**Your assignment**
Below are records; transcribe each one exactly.

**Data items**
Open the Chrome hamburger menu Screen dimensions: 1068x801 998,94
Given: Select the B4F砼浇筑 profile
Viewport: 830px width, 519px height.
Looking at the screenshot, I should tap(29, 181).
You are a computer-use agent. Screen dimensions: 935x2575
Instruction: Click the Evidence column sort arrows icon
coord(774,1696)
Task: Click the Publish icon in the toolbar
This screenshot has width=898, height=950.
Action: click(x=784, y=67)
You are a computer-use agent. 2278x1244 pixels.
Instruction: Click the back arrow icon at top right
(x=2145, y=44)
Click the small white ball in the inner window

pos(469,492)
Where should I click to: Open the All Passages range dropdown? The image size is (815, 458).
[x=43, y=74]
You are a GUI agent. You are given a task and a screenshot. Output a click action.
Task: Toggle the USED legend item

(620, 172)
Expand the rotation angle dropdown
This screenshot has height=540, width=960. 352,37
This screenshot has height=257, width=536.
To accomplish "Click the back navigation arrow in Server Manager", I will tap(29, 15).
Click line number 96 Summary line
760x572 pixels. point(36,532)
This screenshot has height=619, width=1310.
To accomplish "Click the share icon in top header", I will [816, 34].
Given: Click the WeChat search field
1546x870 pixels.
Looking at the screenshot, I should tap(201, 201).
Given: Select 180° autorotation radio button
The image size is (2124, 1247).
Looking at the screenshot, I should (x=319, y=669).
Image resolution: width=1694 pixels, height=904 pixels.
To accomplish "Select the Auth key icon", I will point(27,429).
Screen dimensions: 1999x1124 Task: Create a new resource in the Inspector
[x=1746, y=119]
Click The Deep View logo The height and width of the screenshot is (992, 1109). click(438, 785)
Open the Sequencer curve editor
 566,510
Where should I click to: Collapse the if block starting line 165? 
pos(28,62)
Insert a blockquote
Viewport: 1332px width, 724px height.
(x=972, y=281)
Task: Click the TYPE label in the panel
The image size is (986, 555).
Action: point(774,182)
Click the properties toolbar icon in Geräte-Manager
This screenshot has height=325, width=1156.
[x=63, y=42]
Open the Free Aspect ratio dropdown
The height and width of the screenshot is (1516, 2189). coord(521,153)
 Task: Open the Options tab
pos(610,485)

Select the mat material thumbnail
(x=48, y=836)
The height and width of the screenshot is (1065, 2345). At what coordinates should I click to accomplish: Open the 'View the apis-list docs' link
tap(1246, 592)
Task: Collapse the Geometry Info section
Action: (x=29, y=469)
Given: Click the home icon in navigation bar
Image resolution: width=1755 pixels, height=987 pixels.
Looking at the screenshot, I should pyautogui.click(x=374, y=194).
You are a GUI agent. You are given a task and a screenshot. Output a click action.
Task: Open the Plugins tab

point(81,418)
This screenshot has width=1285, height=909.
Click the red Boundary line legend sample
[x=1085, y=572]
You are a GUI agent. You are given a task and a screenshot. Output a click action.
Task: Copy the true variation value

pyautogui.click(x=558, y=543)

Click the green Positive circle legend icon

**Exercise answer**
Open the Chrome hamburger menu Screen dimensions: 1068x801 998,94
Given: Select the B4F砼浇筑 profile
Viewport: 830px width, 519px height.
Looking at the screenshot, I should tap(29, 181).
You are a computer-use agent. Screen dimensions: 935x2575
Instruction: Click the Evidence column sort arrows icon
coord(774,1696)
Task: Click the Publish icon in the toolbar
This screenshot has width=898, height=950.
Action: click(x=784, y=67)
You are a computer-use agent. 2278x1244 pixels.
Instruction: Click the back arrow icon at top right
(x=2145, y=44)
Click the small white ball in the inner window

pos(469,492)
Where should I click to: Open the All Passages range dropdown? The image size is (815, 458).
[x=43, y=74]
You are a GUI agent. You are given a task and a screenshot. Output a click action.
Task: Toggle the USED legend item

(620, 172)
Expand the rotation angle dropdown
This screenshot has height=540, width=960. 352,37
This screenshot has height=257, width=536.
To accomplish "Click the back navigation arrow in Server Manager", I will tap(29, 15).
Click line number 96 Summary line
760x572 pixels. point(36,532)
This screenshot has height=619, width=1310.
To accomplish "Click the share icon in top header", I will [816, 34].
Given: Click the WeChat search field
1546x870 pixels.
Looking at the screenshot, I should tap(201, 201).
Given: Select 180° autorotation radio button
The image size is (2124, 1247).
Looking at the screenshot, I should (x=319, y=669).
Image resolution: width=1694 pixels, height=904 pixels.
To accomplish "Select the Auth key icon", I will point(27,429).
Screen dimensions: 1999x1124 Task: Create a new resource in the Inspector
[x=1746, y=119]
Click The Deep View logo The height and width of the screenshot is (992, 1109). click(438, 785)
Open the Sequencer curve editor
 566,510
Where should I click to: Collapse the if block starting line 165? 
pos(28,62)
Insert a blockquote
Viewport: 1332px width, 724px height.
(x=972, y=281)
Task: Click the TYPE label in the panel
The image size is (986, 555).
Action: point(774,182)
Click the properties toolbar icon in Geräte-Manager
This screenshot has height=325, width=1156.
[x=63, y=42]
Open the Free Aspect ratio dropdown
The height and width of the screenshot is (1516, 2189). coord(521,153)
 Task: Open the Options tab
pos(610,485)

Select the mat material thumbnail
(x=48, y=836)
The height and width of the screenshot is (1065, 2345). At what coordinates should I click to accomplish: Open the 'View the apis-list docs' link
tap(1246, 592)
Task: Collapse the Geometry Info section
Action: (x=29, y=469)
Given: Click the home icon in navigation bar
Image resolution: width=1755 pixels, height=987 pixels.
Looking at the screenshot, I should pyautogui.click(x=374, y=194).
You are a GUI agent. You are given a task and a screenshot. Output a click action.
Task: Open the Plugins tab

point(81,418)
This screenshot has width=1285, height=909.
Click the red Boundary line legend sample
[x=1085, y=572]
You are a GUI agent. You are given a task and a screenshot. Output a click action.
Task: Copy the true variation value

pyautogui.click(x=558, y=543)

Click the green Positive circle legend icon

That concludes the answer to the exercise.